• EXERCISE DESCRIPTION:
In the data below, how many lines contain the word "will"? Answer with the number alone.

=== DATASET RECORDS ===

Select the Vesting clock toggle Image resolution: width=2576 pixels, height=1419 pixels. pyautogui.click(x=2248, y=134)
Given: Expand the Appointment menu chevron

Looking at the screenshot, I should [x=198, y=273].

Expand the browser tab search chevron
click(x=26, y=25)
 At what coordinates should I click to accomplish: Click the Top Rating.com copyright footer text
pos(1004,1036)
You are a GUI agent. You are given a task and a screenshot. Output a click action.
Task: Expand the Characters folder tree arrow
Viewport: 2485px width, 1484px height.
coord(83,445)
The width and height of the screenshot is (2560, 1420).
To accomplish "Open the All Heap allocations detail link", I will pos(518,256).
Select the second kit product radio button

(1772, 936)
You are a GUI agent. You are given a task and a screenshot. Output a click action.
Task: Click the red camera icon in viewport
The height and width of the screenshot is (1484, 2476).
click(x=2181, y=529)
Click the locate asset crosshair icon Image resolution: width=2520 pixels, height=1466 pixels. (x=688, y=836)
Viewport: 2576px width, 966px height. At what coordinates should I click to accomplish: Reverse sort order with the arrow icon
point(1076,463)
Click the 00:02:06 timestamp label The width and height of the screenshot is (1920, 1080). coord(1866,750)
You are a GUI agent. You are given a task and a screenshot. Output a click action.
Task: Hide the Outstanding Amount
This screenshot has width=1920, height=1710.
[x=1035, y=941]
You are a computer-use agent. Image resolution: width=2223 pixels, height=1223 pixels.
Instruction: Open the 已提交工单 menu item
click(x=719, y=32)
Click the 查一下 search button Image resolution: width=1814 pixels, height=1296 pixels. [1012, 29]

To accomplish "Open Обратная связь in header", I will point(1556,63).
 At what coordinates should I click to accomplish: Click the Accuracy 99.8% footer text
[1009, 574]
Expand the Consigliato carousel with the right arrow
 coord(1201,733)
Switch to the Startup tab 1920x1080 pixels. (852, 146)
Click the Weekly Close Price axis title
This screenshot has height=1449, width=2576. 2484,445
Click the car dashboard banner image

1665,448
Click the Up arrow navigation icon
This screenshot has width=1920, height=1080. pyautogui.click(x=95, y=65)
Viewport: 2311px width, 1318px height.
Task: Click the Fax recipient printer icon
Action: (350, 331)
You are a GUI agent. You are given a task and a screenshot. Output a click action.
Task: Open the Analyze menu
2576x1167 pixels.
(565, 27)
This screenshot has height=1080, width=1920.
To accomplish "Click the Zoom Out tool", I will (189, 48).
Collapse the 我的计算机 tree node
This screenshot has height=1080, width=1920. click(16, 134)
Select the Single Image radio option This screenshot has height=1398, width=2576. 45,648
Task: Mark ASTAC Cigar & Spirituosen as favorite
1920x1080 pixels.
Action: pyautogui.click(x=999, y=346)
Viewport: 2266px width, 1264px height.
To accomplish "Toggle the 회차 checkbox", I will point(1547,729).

===

• WRITTEN SOLUTION:
4